MAX guide 13 min read May 25, 2026 Updated July 9, 2026

Using AI to Translate Python 2 to Python 3 and Convert COBOL to Java in 2026

Specification-first framework for AI code migration across COBOL to Java, Python 2 to 3, and React legacy systems

Table of Contents

TL;DR

AI doesn’t replace the migration plan. It executes the parts you specify. Split your code into what rewrites mechanically, what needs AI judgment, and what a human must verify.
The only contract that matters is semantic equivalence — same input, same output. A clean compile tells you nothing about behavior.
Run deterministic AST tools first, AI agents second, human review on business-critical paths last.

A bank’s overnight batch job ran in COBOL for thirty years. An AI tool converted it to Java in an afternoon. It compiled. It passed the smoke test. Three weeks later, interest on a few thousand accounts was off by a cent — because the migration quietly changed how decimals rounded, and nobody had said it shouldn’t. The code wasn’t wrong. The specification was missing.

Before You Start

You’ll need:

An AI migration tool matched to your stack — AWS Transform for mainframe or IBM watsonx Code Assistant for Z for COBOL, LibCST or an AI assistant for Python 2 to 3, the Codemod Registry for React
A working understanding of AI Code Migration and how an Abstract Syntax Tree transform rewrites code without running it
A test oracle: the legacy system’s real inputs and the outputs it actually produces

This guide teaches you: how to decompose a migration so the mechanical parts, the AI-judgment parts, and the human-review parts each go to the tool that can actually handle them.

The Migration That Compiled and Lied

Here’s the failure mode I see on nearly every legacy project. Someone points an AI at a repository, types “convert this to Java,” and gets back code that compiles. Green checkmark. Ship it. The AI optimized for the thing it could see — syntax — and guessed at the thing it couldn’t: what the program was supposed to do.

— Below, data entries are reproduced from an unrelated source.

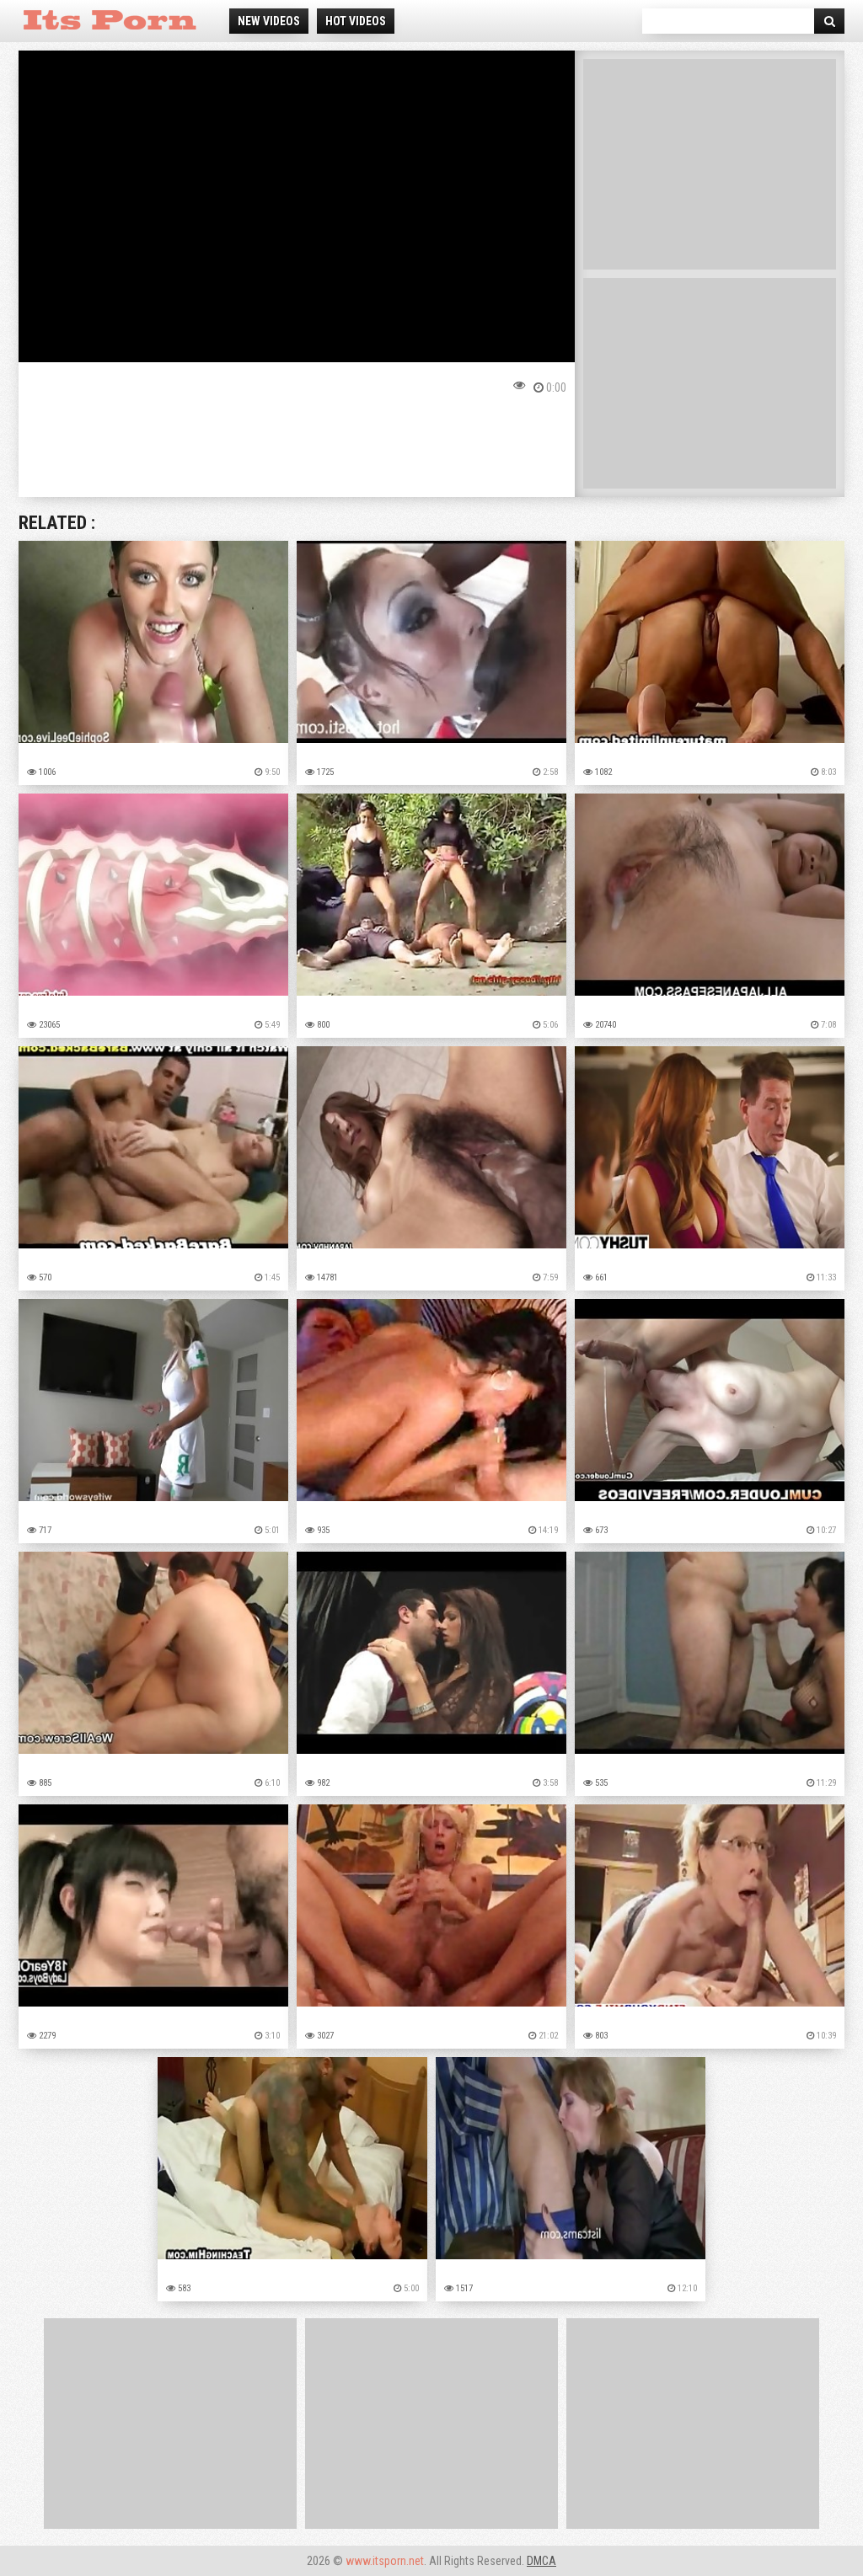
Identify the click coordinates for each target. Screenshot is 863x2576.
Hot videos (355, 21)
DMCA (541, 2561)
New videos (269, 21)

Compiling is not migrating. A compile proves the syntax parses. It says nothing about whether the new code produces the same answer on the same input. That gap is where currency rounding drifts, where date math slips a day, where an EBCDIC-encoded field turns into mojibake. The build went green on Friday. On Monday, a downstream report didn’t reconcile because an assumption nobody wrote down had changed.

Step 1: Sort Your Code Into Three Buckets

Before any tool touches a line, decompose the migration by transformation type. Not by file. Not by module. By how much judgment each change requires. Most teams skip this and hand the AI one undifferentiated pile — that’s the original sin.

Your migration has three layers — three buckets, not one pile:

Mechanical — syntax and API changes a deterministic transform can rewrite reproducibly. Python 2’s print statement becoming print(). A COBOL PERFORM loop becoming a Java for. These run through an AST rewrite the same way every time, and you can review the diff.
Idiomatic — restructuring that needs judgment. COBOL paragraphs collapsing into Java methods. A React class component’s lifecycle untangling into hooks. There’s no single correct output here, which is exactly why it needs AI or a human, not a fixed rule.
Business-critical — logic that must produce byte-identical results. Interest calculations, tax rounding, encoding boundaries. This bucket doesn’t get “migrated.” It gets preserved and verified.

The Architect’s Rule: If you can’t say which bucket a file belongs in, you don’t understand it well enough to let an AI rewrite it.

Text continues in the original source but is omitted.